Nel Vangelo si racconta che Gesù Cristo entrò nella città di Gerusalemme cavalcando un asino, un gesto carico di simbolismo che richiamava la figura del Messia umile annunciato dai profeti. La folla lo accolse stendendo mantelli sulla strada e agitando rami di palma, gridando “Osanna”. Era un gesto di gioia e di speranza: molti vedevano in lui il re atteso.La liturgia cristiana ricorda proprio questo momento. Durante la celebrazione della Domenica delle Palme i fedeli portano con sé rami di palma o, più spesso nelle tradizioni mediterranee, rami di ulivo, che vengono benedetti all’inizio della messa. In molte città la celebrazione si apre con una processione che rievoca simbolicamente l’ingresso di Gesù a Gerusalemme.
Ma questa festa contiene anche un contrasto profondo. La stessa folla che accoglie Gesù con entusiasmo sarà quella che, pochi giorni dopo, assisterà alla sua condanna.
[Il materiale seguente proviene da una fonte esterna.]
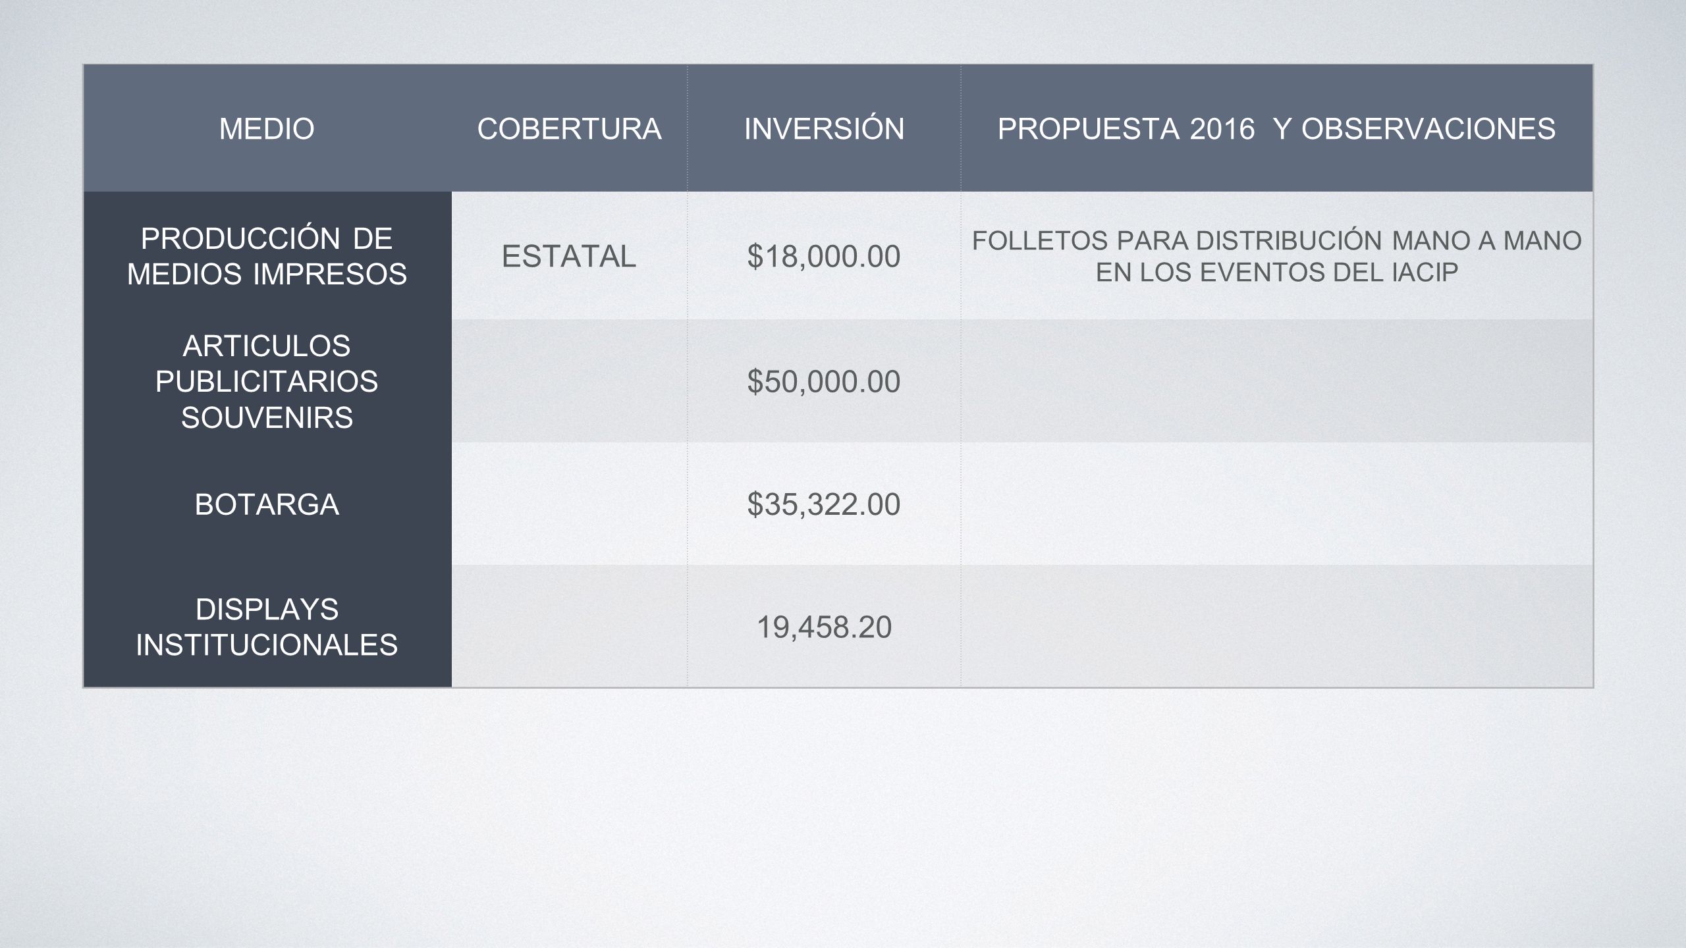Select the $50,000.00 investment cell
Per questo durante la messa viene proclamato il racconto della Passione: la liturgia vuole ricordare che la gloria e la sofferenza fanno parte dello stesso cammino.La Domenica delle Palme segna dunque l’inizio della Settimana Santa, il periodo più intenso dell’anno liturgico cristiano che conduce alla Pasqua. Nei giorni successivi la Chiesa ricorda gli ultimi momenti della vita di Gesù: l’Ultima Cena, la crocifissione e infine la resurrezione.
Nel 2026 la Domenica delle Palme cade il 29 marzo. Come ogni anno, nelle chiese di tutto il mondo i fedeli parteciperanno alla benedizione dei rami e alle processioni, rinnovando un gesto che attraversa i secoli e che continua a parlare anche al presente.Il ramo di ulivo che molti portano a casa dopo la celebrazione non è soltanto un simbolo religioso, ma anche un segno di pace e di speranza. In molte famiglie viene conservato per tutto l’anno, spesso accanto a un crocifisso o a un’immagine sacra, come memoria della Pasqua che si avvicina.
In quel piccolo ramo benedetto c’è infatti il cuore del messaggio cristiano: la fiducia che, anche quando la strada passa attraverso la sofferenza, la storia non finisce con la croce ma con la luce della resurrezione.